#### Отрывок текста:
%%

Конечно, Меркуловым, стесняемым и японским командованием, и Народным Собранием, ничего не оставалось делать, как распустить последнее, что и было сделано перед наступлением Рождественских праздников.
Народное Собрание выбрало комиссию, во главе которой стал генерал Болдырев, и поручило ей обследовать партизанское движение. С этой целью комиссия отправилась в Хабаровск.
Генерал взял с собой и своего адъютанта. Мы очень боялись отпускать сына, хорошо памятуя о той опасности, которая грозила во время посещения Болдыревым Симбирска в годы гражданской войны. Эта поездка продолжалась недели три, и мы были очень рады возвращению генерала.
А военные действия затягивались. Армия Меркуловых страдала от отсутствия тёплой одежды и оружия, подвоз которого стесняли японцы. Первые удачи сменились поражениями, и вместо ожидаемого продвижения вперёд началось отступление. Несмотря на огромную энергию, проявленную Меркуловыми, движение пришлось признать авантюрой, унёсшей и без того скудные средства Приамурского правительства. Это положение привело к яростным нападкам депутатов вновь собравшегося в феврале 1922 года Народного Собрания. Мне было сердечно жаль Меркуловых. Власть их подтачивалась, и повторялась та же картина, что мы уже наблюдали при начале нашей «бескровной» революции.
В Народном Собрании, как и в Государственной Думе, началась борьба за власть, за создание ответственного министерства. Но безлюдье в Народном Собрании было ещё большее, чем в своё время в Государственной Думе.
Я частенько спорил по этому вопросу с генералом Болдыревым, говоря, что даже при ответственном министерстве нельзя рассчитывать на лучший подбор министров, чем сделано теперь. Если и допустить мысль, что мои предположения неправильны, то новое правительство не достигнет конечной цели: отстоять Приморье от нашествия коммунистов, как только уйдут японцы. Скорее всего, эти раздоры только ускорят приход большевиков, ибо поведут к выступлениям грузчиков и других элементов, сочувствующих коммунизму. Дабы не тратить зря деньги на содержание двухсот шестидесяти депутатов, надо или сократить их число до пятидесяти, или совсем распустить Народное Собрание.
Реплики генерала были справедливы, но и он соглашался, что отстоять Приморье от пришествия коммунизма не удастся.
Вскоре после его приезда из Хабаровска генерал Болдырев был командирован Народным Собранием в Пекин, на свидание с генералиссимусом Жофром, чтобы высказать протест против участия большевиков в Генуэзской конференции. Генерал опять взял с собой моего сына. На этот раз я радовался за Анатолия. Поездка в Китай, а особенно в Пекин, да ещё на казённый счёт, была интересна для сына и не связана с какой-либо опасностью. Но генерал запоздал и прибыл в Пекин накануне дня отъезда Жофра. Поэтому тот не смог его принять и высказал предложение повидаться в вестибюле гостиницы.
Болдырев на это «свидание в прихожей» не пошёл.
Представителям побеждённых народов не нашлось места за общим столом. Ещё долго придётся нам пресмыкаться перед бывшими союзниками за оказанную ими помощь.
В июне 1922 года произошёл революционный переворот, устроенный Народным Собранием и свергший власть меркуловского правительства. Японцы заявили враждующим сторонам, что не допустят никакого кровавого столкновения на улицах, а если таковое произойдёт, то обе стороны будут моментально разоружены.

%%

#### Исходные данные:
%%

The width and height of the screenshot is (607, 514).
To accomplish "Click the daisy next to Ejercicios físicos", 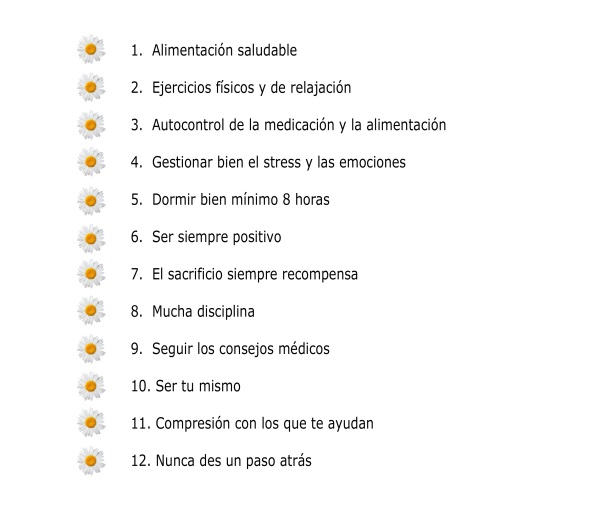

%%
%%

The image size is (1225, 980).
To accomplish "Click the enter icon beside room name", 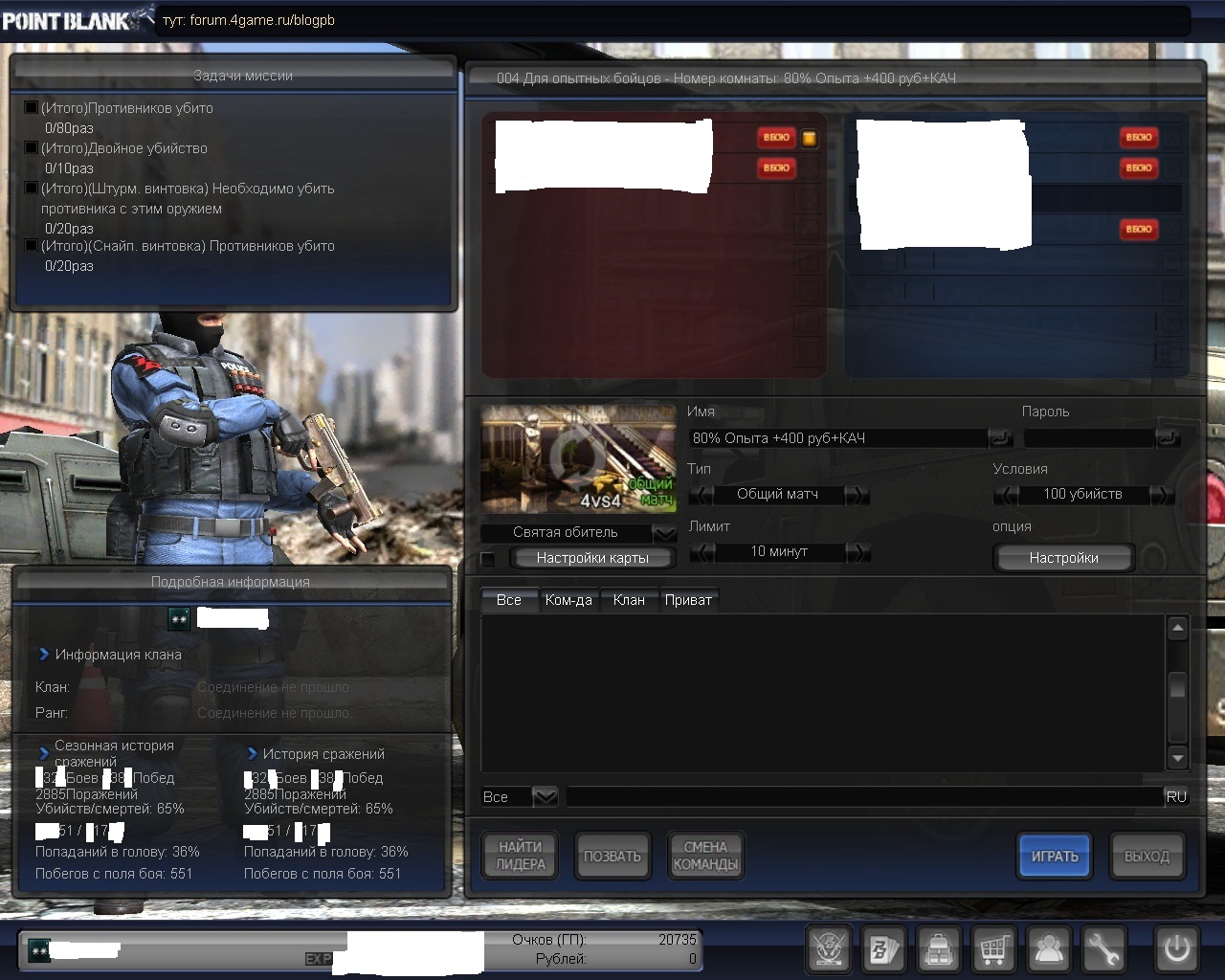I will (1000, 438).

%%

#### Что нужно сделать:
1. Перечислите все города, которые упоминаются в отрывке.
2. Перепишите из отрывка без изменений фрагмент между словами «В июне 1922» и «будут моментально разоружены.», включая их самих.
Отвечайте только по отрывку.

#### Результаты:
1. Хабаровск, Симбирск, Пекин.

2.
В июне 1922 года произошёл революционный переворот, устроенный Народным Собранием и свергший власть меркуловского правительства. Японцы заявили враждующим сторонам, что не допустят никакого кровавого столкновения на улицах, а если таковое произойдёт, то обе стороны будут моментально разоружены.